La raison profonde est d'un autre ordre, et tous le ressentent parfaitement. Elle se résume dans l'expression bien connue "Ni Dieu ni maître" (variante humaine du satanique "non serviam"). Elle s'exprime parfois crûment comme lors d'un congrès tenu à Royaumont à propos duquel le professeur Lejeune rapporte qu'une intervenante déclara "Nous voulons détruire la civilisation judéo-chrétienne" (Cf Pro Europa n.8). Dans cette optique Dieu n'est qu'une imposture, un "empêcheur de tourner en rond" qui doit être écarté aussi radicalement que possible. Pour tuer toute vie spirituelle, le moyen est bien connu : empêcher toute réflexion, toute contemplation, toute prière, s'abrutir et abrutir les autres dans l'action, dans une recherche d'efficacité pure. Ainsi prisonniers d'un mouvement brownien accéléré, "n'ayant plus ni samedis ni dimanches, ni vacances" l'homme sera dans les conditions idéales pour oublier qu'il est créé à l'image de Dieu et à ce titre ordonné à participer à l'Amour Infini dans une éternité lumineuse.

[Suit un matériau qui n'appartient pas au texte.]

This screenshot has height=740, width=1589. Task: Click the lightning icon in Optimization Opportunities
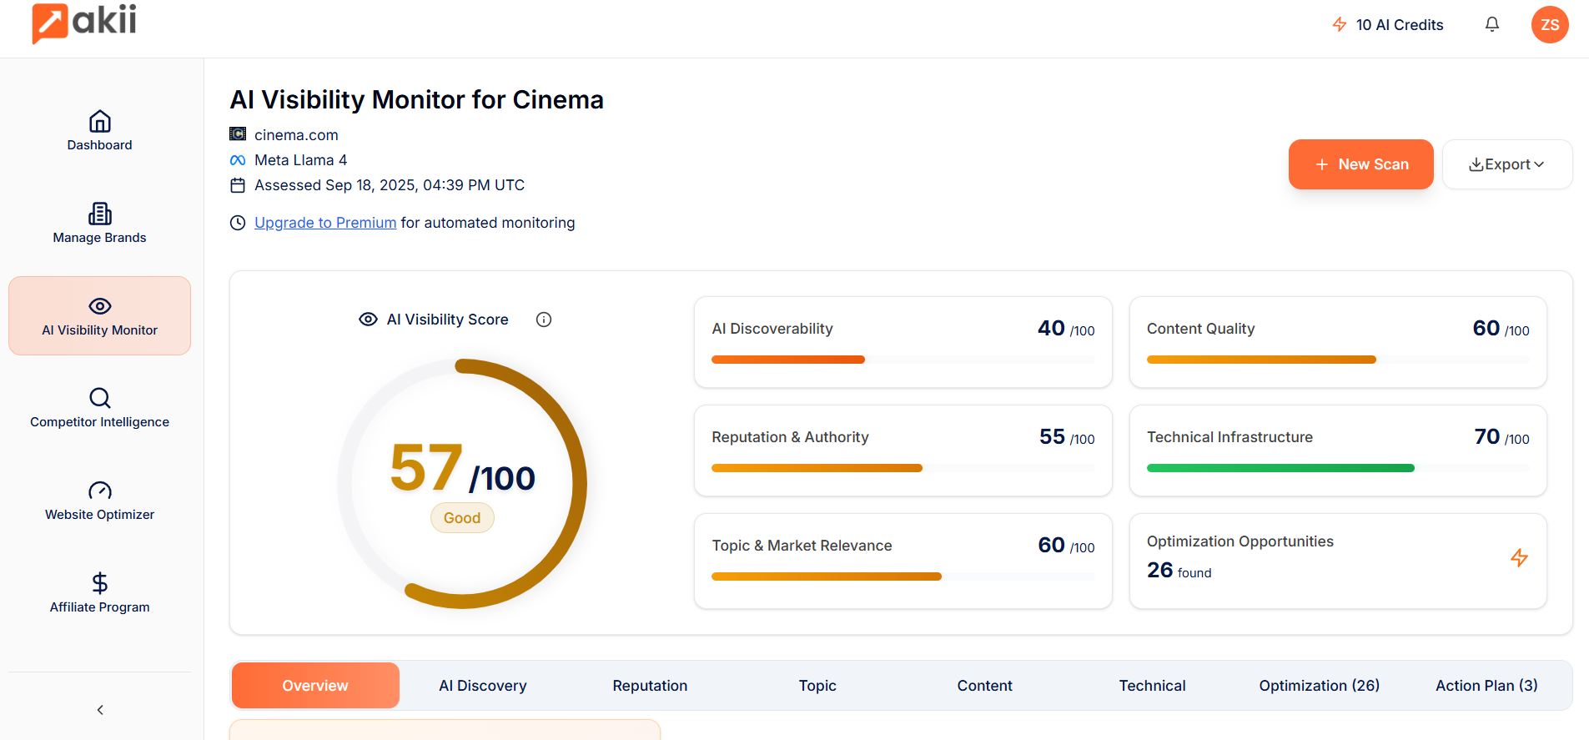click(x=1519, y=557)
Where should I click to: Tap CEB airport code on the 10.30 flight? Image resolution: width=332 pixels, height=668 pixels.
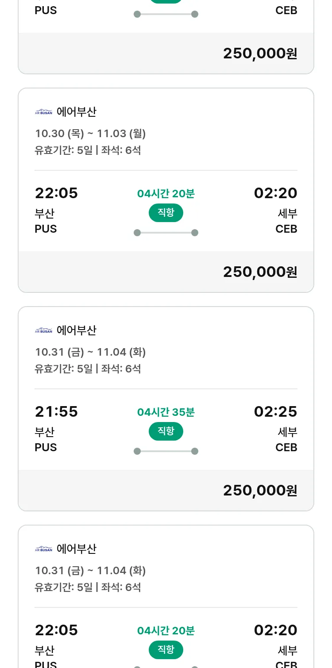[286, 229]
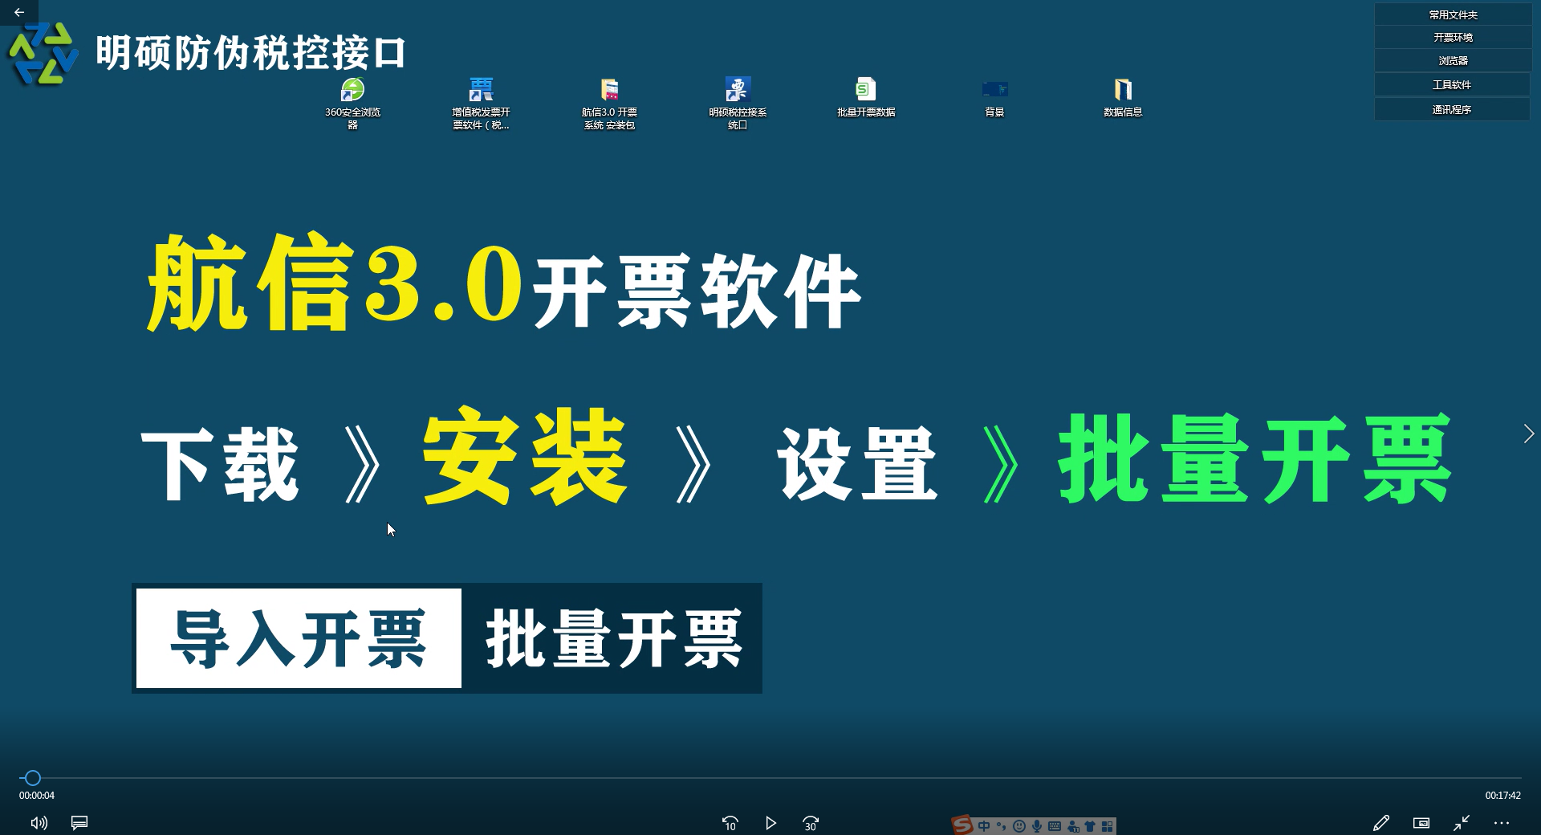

De même la notion de fête est dénaturée. Il n'y a guère de fête familiale possible surtout à un échelon assez large. Les fêtes officielles se réduisent à un lavage de cerveau collectif (cf la dernière fête du 14 juillet 1989) ou bien à un abrutissement sans raison particulière (on "fait la fête"). On a largement daubé sur les bons repas qui suivaient les messes de minuit ou certaines premières communions, mais que dire des "soirées" organisées dans des camps de toile si ce n'est que, du coup, la messe n'y est même pas mentionnée.

VI - Conclusion

Ainsi que l'a rappelé le Pape "l'homme vaut ce que vaut son amour". Vouloir supprimer toute élévation vers Dieu, c'est mutiler l'homme de sa dimension la plus noble : sa capacité de recevoir l'amitié que Dieu lui offre. C'est bien dans ce sens qu'Isaïe donnait cette condition au bonheur "Si tu trouve le sabbat une journée exquise, si tu trouves respectable le jour consacré au Seigneur". C'est dans la prière que nous pouvons puiser les forces véritables pour une action débouchant sur une fécondité et non pas ordonnée à une simple efficacité. L'histoire nous apprend que les grands saints actifs ont été d'abord de grands contemplatifs. Il faut affirmer bien haut la nécessité du repos et des "congés" mais aussi celle de leur donner une dimension spirituelle. Antée, nous dit la mythologie, reprenait des forces en touchant la terre, nous pouvons et devons en reprendre en nous replongeant en Dieu, dans le coeur du Christ et de Sa Mère, au moins - pour les incroyants - dans la contemplation des beautés qui nous entourent. Ajouter au "jogging" un quart d'heure de promenade pour centempler les merveilles de la nature, est-ce trop demander ? Ainsi chaque dimanche sera l'occasion d'un nouveau départ vers notre famille, vers nos concitoyens, vers Dieu.